Peggy Cronyn believes seniors from the Pascal Center for Senior Citizens in Glen Burnie understand the concept of volunteering.
"You don't have to explain community development to them," said Ms. Cronyn, director of SHARE, which stands for Self Help and Resource Exchange. "They are great volunteers, so alive!"
So it was no wonder that SHARE chose the Pascal Center to recruit volunteers for a program that exchanges community service and a $13 payment for $35 worth of fresh fruits and vegetables, frozen meat and other groceries.
Edith Dorsey, 62, and her husband, William, 63, both take to heart the SHARE theme of community service in action.
"It's just Bill and I; what we can't use, we give to others," Mrs. Dorsey said. "There are so many people who are hungry and don't have. What's $13 and two hours of volunteering?"
SHARE, a private, non-profit organization, began in San Diego in 1983. Twenty-two chapters are spread around the nation, with SHARE-Baltimore, headquartered in Linthicum and begun in May, as the newest addition.
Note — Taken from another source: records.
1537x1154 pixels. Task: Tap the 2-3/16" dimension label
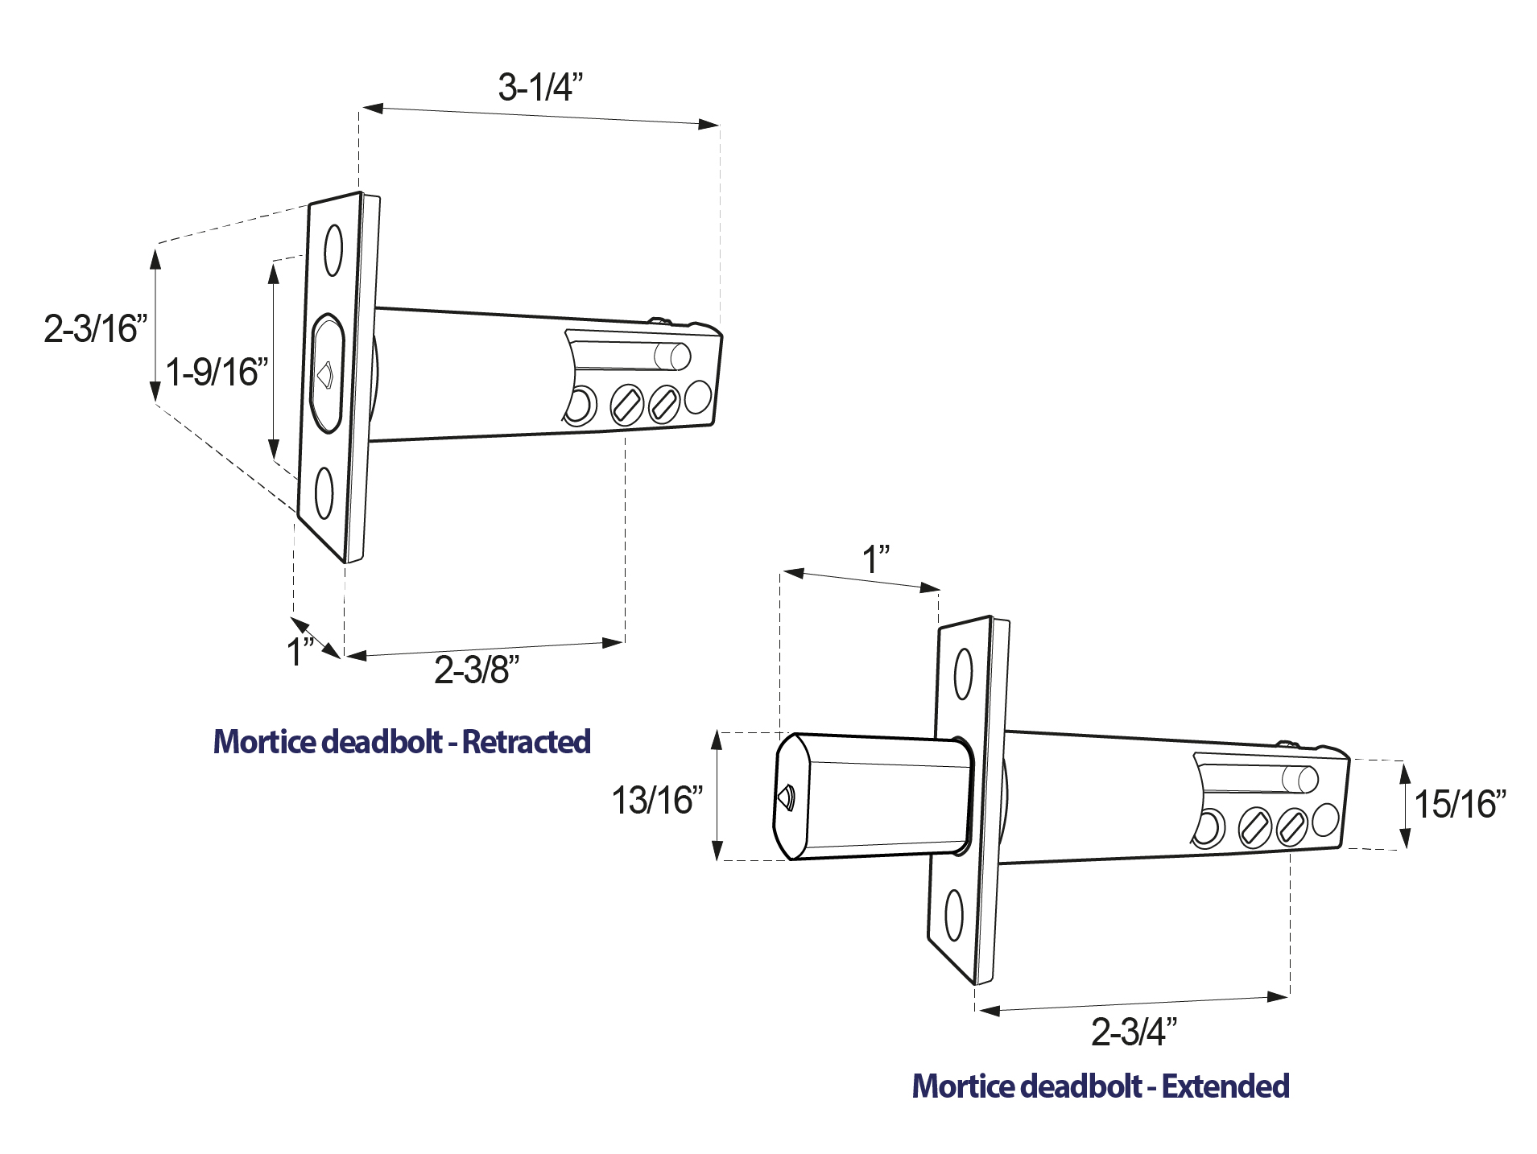point(96,328)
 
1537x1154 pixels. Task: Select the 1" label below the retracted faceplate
point(301,651)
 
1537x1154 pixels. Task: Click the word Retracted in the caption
point(527,741)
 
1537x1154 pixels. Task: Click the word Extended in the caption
point(1226,1086)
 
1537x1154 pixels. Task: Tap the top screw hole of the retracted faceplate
point(333,250)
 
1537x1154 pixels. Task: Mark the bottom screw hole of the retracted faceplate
point(324,493)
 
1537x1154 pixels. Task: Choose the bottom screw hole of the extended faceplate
point(954,916)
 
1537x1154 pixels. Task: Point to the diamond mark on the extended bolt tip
point(783,797)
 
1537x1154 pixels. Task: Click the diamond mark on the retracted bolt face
point(325,375)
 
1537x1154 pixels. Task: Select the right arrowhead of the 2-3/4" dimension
point(1279,997)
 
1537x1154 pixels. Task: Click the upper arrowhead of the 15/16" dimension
point(1405,773)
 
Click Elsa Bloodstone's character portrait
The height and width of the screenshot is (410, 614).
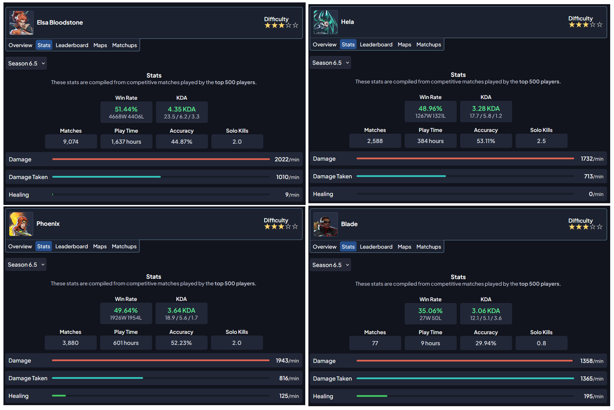tap(21, 23)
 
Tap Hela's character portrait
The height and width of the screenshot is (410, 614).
tap(325, 22)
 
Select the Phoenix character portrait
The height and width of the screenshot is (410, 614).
tap(21, 224)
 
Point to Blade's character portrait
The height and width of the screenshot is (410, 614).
tap(325, 224)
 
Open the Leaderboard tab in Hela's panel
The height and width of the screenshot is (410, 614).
tap(376, 45)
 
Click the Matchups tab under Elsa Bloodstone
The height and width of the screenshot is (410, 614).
tap(124, 45)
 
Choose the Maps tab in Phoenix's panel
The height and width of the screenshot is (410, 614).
tap(100, 247)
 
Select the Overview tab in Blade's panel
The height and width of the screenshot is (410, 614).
tap(324, 247)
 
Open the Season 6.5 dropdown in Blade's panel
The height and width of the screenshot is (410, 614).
tap(330, 265)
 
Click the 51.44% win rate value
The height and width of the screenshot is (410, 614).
tap(126, 109)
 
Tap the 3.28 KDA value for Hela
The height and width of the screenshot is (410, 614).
tap(486, 109)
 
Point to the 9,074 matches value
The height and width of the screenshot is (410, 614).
tap(71, 142)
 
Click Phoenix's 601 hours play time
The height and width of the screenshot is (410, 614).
tap(126, 343)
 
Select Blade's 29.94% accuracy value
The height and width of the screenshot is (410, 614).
tap(486, 344)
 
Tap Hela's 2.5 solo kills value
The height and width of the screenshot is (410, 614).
tap(541, 141)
SHARE-Baltimore, subsidized by Catholic Charities, expects to become self-sufficient next year, once it has 12,000 participants. It presently serves 2,350 people, up from 1,600 in June and 530 in May.
The Pascal Center is one of five sites in Anne Arundel County where goods are distributed. It's also the largest.
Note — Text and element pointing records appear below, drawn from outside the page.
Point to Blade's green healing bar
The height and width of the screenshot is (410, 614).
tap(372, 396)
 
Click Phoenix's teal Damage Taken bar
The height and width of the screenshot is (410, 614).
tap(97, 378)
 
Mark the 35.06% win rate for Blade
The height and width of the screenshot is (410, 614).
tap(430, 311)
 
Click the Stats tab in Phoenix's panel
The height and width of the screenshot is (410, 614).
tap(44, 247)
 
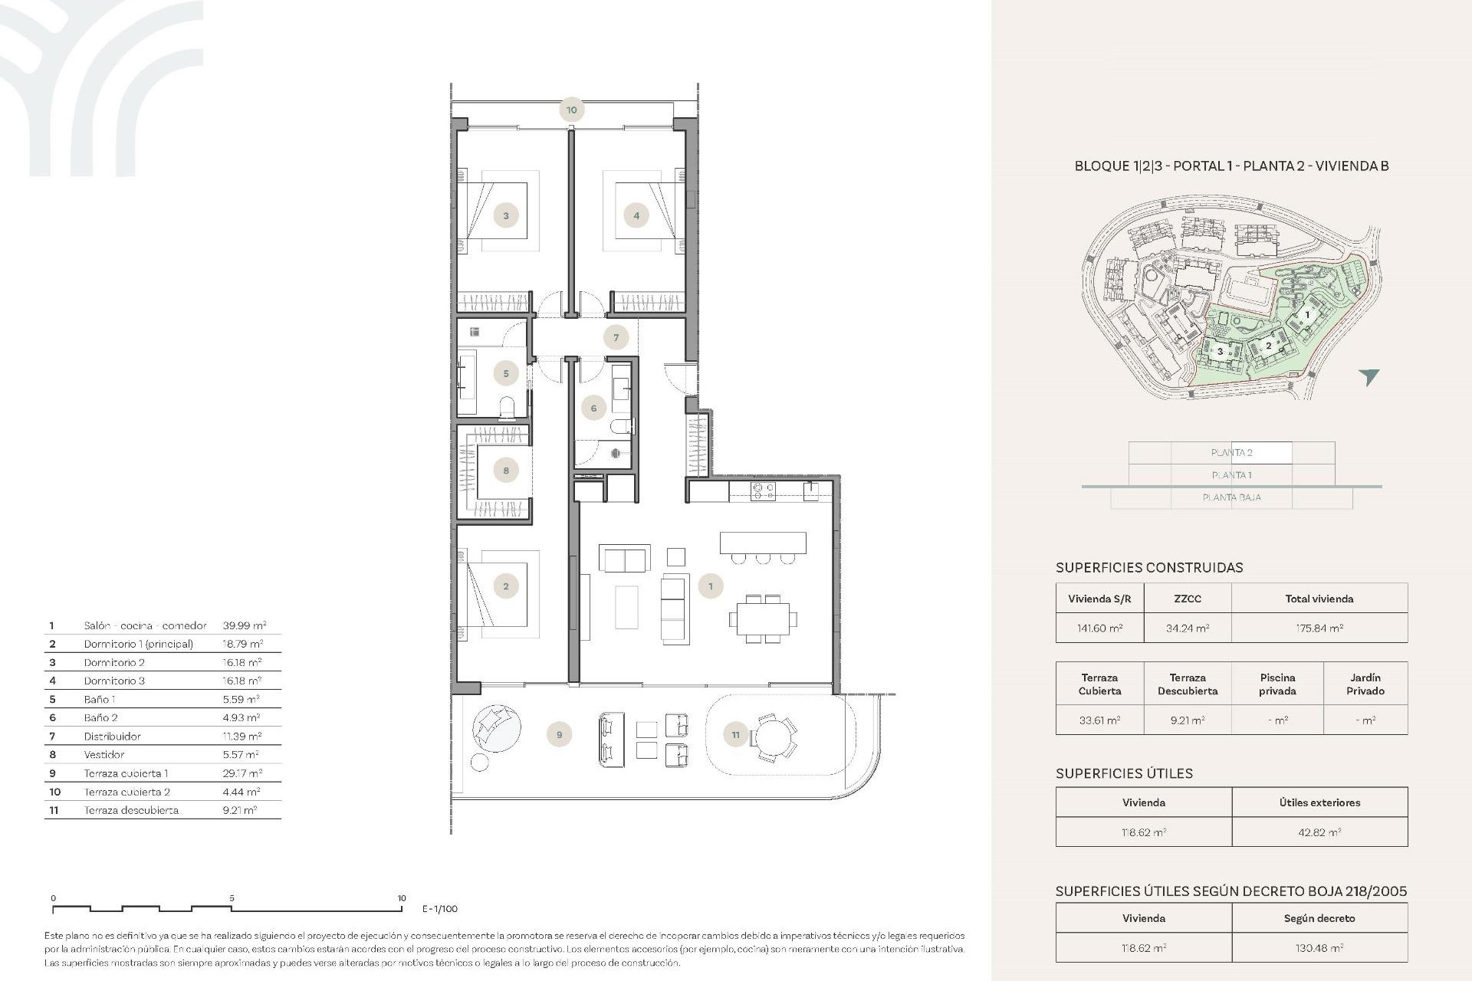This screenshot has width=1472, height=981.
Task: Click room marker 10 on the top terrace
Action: click(571, 110)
The center became involved with SHARE in June. In that month, 120 units of food were distributed to Pascal seniors and their families. A unit of food equals three bags of groceries and costs approximately $35.
This month, 163 units have been distributed.
For each $13 payment in cash, food stamps or any other type of fund transfer -- and a two-hour block of volunteer time for any organization -- a person can receive a unit of food. There is presently no cap on the amount of units any one person or family can earn.
The July menu includes breaded chicken, marinated turkey cutlets, boneless whiting fillets, turkey bologna, celery, romaine lettuce, red potatoes, zucchini, scallions, tomatoes, nectarines, cantaloupe, cereal, taco shells and seasoning mix.
Joe Austin, 72, is one of five individuals who sit on Pascal's SHARE committee. "This program is excellent," he said. "All of the food is fresh, the vegetables are on ice and they are gorgeous. We received no complaints at all from anybody, and we have 40 more sign-ups to show for it."
The committee is responsible for verifying a participant's volunteer service, coordinating the delivery trucks from the SHARE warehouse to the center and setting up the center's food distribution.
"These people are interested in this program because they see it as a good food deal and because there is a strong volunteer force at this center," said Nancy Allred, assistant director of Pascal.
Blanche Belloff, 72, said she originally joined SHARE for the food, before realizing how beneficial the program was.
"We can do this all day, talking and giggling," said her friend, Stella Szymaski, 68. "At first, I thought it was some kind of gimmick. You know, a few hours for some food. It seems amazing that they could do something so nice."